Additionally, the shape and size of your labware may impact your barcode needs—microwell plates require a long and thin label and your symbology will need to be compatible with those labels.
What are 2D Barcodes?
2D barcodes can hold more data because they make use of both the horizontal and vertical dimensions. In a stacked barcode format, rows of linear symbols sit on top of one another—in a matrix format the bars and spaces form a checkerboard like pattern.
Matrix type 2D barcodes can encode between 1 and 2,000 characters! That’s pretty impressive, so if you need a lot of data on a small barcode label 2D barcodes are ideal.
Older scanners can read stacked 2D barcodes—since they are made up of several linear codes. Other types of 2D barcodes will require an imager type scanner, which thankfully have become fairly standard.
Here are a few examples of 2D barcode symbologies:
- Stacked—i.e. code 49
- QR code
- Data Matrix
When to Use 2D Barcodes?
As we already mentioned, if you have limited surface area for a barcode and a lot of data to encode, 2D barcodes are going to be a great solution.
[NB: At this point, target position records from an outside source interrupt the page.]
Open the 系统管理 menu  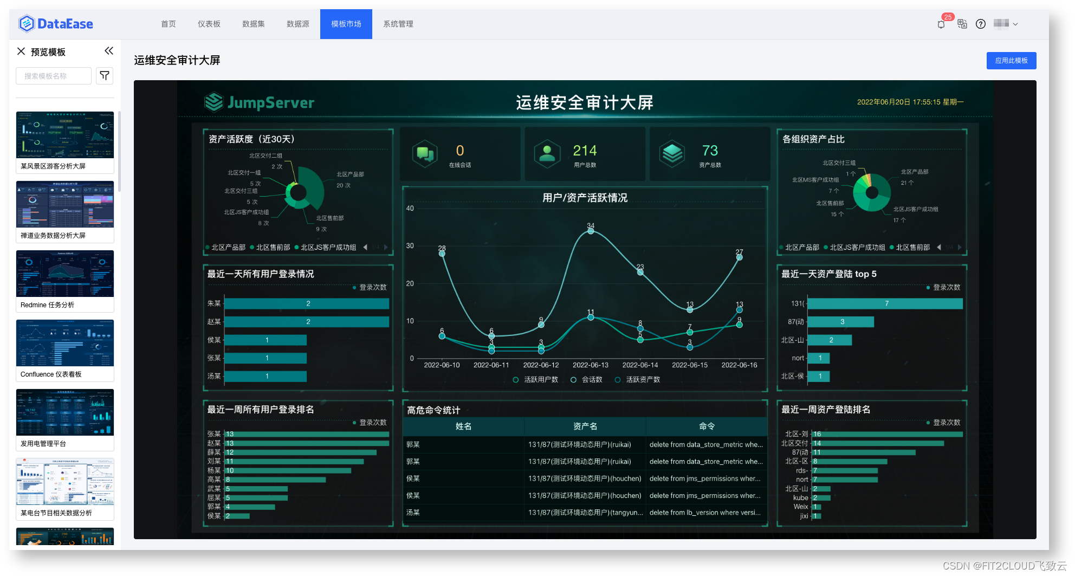(397, 24)
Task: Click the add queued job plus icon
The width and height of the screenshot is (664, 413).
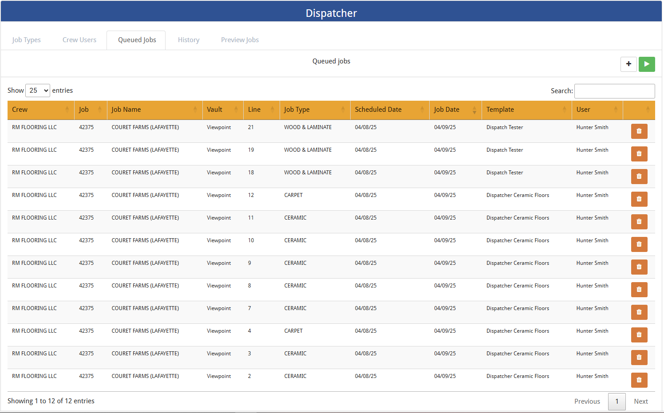Action: (628, 64)
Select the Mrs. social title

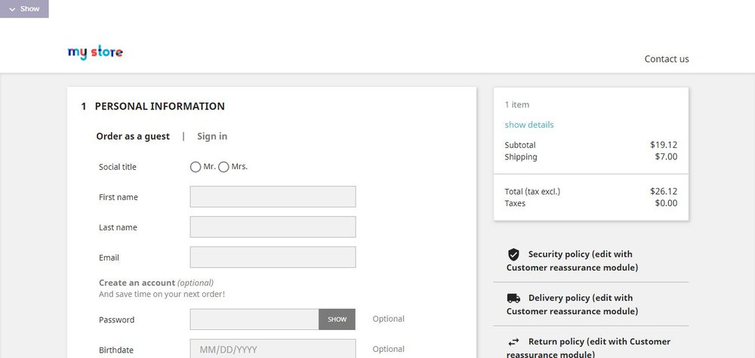[223, 167]
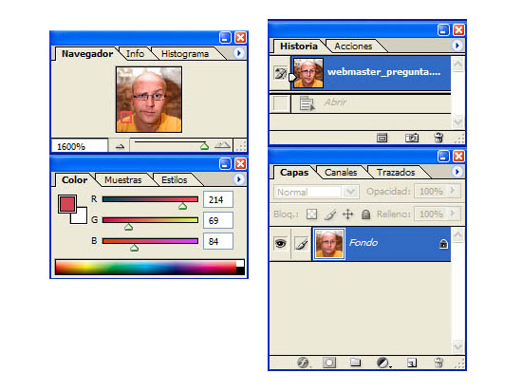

Their ability to hold large amounts of data in a compact code makes them especially useful for small applications, such as on the bottoms and caps of tubes and vials.
Matrix style 2D codes are also capable of being read by smartphones and leading the smartphone user to a specific webpage. This can be extremely useful if you need to deliver paper waste-free information to an end-user who probably doesn’t have a barcode scanner on hand.
As with linear barcodes, when it comes down to choosing the right symbology it will depend on your data storage needs and applications, so we always recommend consulting an expert.
Using Linear and 2D Barcodes Together
Since linear barcodes can be read by all kinds of scanners, many businesses that use automation in their workflows prefer to have a linear code in at least one area.
For example, labs with automated workflows may leverage a linear barcode label on the side of a container and a 2D barcode on the bottom of the container to ensure readability throughout their entire process.
Both barcodes would contain the same information, but different scanners read the barcodes at different points in the workflow.
Using two barcodes is also a good way to insure your data in case one of the codes is damaged or becomes unreadable.Read our
Now that you know a little bit more about the difference between linear and 2D barcodes, your barcode supplier’s recommendations may make more sense, and you should be able to more confidently make build a barcode strategy suited to your lab.
The right barcode technology—or combination of technologies—should enhance your workflows and precisely match your labelling needs.